Sarn Gynfelyn and the Lime Kiln at Wallog
The sibilance of the sea on the stones carries whispered messages from drowned acres out of our own time, cut off from us by memory as much as the sea. Who can hear the voices in the hiss of the foam around jagged rocks?
The sudden yellow of the horned poppy amongst grey pebbles startles, jolts a sharp recall which ebbs as the wave that crashes on the beach retreats.
A world of empty vessels is figured in the freight of flotsam carried here: empty margarine tubs 'au Pays Bretagne', tarred wood, oil cans.
Above the beach, the arched stone structure of a long-disused lime kiln from a hundred years back is like something from a far remoter past. They would land rock here, burn it for lime for acidic soils. Now the openings are stuffed with beer cans and other detritus clogging the passages into its mysterious interior.
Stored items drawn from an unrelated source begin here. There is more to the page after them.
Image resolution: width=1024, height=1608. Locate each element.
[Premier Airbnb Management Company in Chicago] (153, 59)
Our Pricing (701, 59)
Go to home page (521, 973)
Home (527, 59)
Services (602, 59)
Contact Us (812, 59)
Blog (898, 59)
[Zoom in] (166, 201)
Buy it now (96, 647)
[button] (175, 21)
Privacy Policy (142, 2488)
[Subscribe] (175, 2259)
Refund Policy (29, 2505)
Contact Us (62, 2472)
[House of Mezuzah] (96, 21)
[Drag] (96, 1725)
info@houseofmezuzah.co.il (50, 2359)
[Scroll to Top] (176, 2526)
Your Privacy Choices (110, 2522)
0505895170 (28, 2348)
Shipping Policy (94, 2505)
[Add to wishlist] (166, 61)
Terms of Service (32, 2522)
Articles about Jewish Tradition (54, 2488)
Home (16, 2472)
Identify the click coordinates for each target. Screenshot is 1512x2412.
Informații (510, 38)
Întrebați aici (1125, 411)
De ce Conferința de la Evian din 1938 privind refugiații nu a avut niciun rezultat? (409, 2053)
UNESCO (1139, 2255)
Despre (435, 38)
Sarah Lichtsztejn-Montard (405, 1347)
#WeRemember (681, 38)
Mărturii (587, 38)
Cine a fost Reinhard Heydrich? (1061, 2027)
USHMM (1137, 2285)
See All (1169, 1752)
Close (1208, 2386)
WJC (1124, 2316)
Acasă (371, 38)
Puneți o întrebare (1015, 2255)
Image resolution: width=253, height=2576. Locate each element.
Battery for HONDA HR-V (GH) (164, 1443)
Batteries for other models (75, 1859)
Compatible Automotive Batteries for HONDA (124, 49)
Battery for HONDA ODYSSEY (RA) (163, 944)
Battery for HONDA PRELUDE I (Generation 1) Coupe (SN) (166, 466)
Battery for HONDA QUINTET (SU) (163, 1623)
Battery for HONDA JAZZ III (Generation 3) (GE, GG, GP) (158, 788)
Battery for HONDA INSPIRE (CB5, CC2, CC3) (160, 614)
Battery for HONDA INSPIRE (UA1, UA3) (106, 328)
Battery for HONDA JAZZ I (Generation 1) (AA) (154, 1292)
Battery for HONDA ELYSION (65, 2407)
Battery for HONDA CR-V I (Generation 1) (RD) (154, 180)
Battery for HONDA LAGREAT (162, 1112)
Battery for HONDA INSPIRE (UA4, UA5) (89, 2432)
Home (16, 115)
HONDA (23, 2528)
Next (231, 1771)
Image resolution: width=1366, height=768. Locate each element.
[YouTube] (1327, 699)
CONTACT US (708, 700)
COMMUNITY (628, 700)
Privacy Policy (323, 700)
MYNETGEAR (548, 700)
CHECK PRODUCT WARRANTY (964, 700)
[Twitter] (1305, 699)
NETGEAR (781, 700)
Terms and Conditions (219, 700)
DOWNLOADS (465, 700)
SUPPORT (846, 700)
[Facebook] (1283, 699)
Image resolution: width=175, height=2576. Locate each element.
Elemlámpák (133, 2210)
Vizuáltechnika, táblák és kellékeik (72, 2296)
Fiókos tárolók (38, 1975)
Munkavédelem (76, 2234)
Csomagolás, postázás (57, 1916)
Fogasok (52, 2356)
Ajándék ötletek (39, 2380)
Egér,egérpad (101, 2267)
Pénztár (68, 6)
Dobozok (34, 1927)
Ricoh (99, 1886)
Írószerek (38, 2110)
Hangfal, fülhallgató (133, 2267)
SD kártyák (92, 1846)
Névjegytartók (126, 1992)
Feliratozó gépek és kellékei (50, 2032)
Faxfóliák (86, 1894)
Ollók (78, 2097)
If this is too far back to remember, what of the causeway running out into the sea? Named after a local saint from the sixth century but far older than this, each nomination accuses another and becomes dative, frames of time receding through recession after recession. Imagined as a road leading out to the legendary drowned land of Cantre'r Gwaelod, it runs to a rock called Caer Wyddno, seat of the legendary king of that land. But the waves lapping the causeway run along the detritus of a glacier too far back for tales to be told but something that can be read in the rocks, the upturned layers of mudstone oblique to the rippled level of the sea.
Into which the morraine runs, holding its secrets down where embedded stones grip the shifting sands. At low tide you can walk out here as along a submerged pier and appear to be walking on water; imagine drowned lands or recite images of ancient glaciers before this land was our land and think on when the pulse of the tides throbbed over what's now under or when the fissured cliffs will hear not the sound of the wind and the crash of the waves, but mantras of supra and infra deep in the abyss of the future.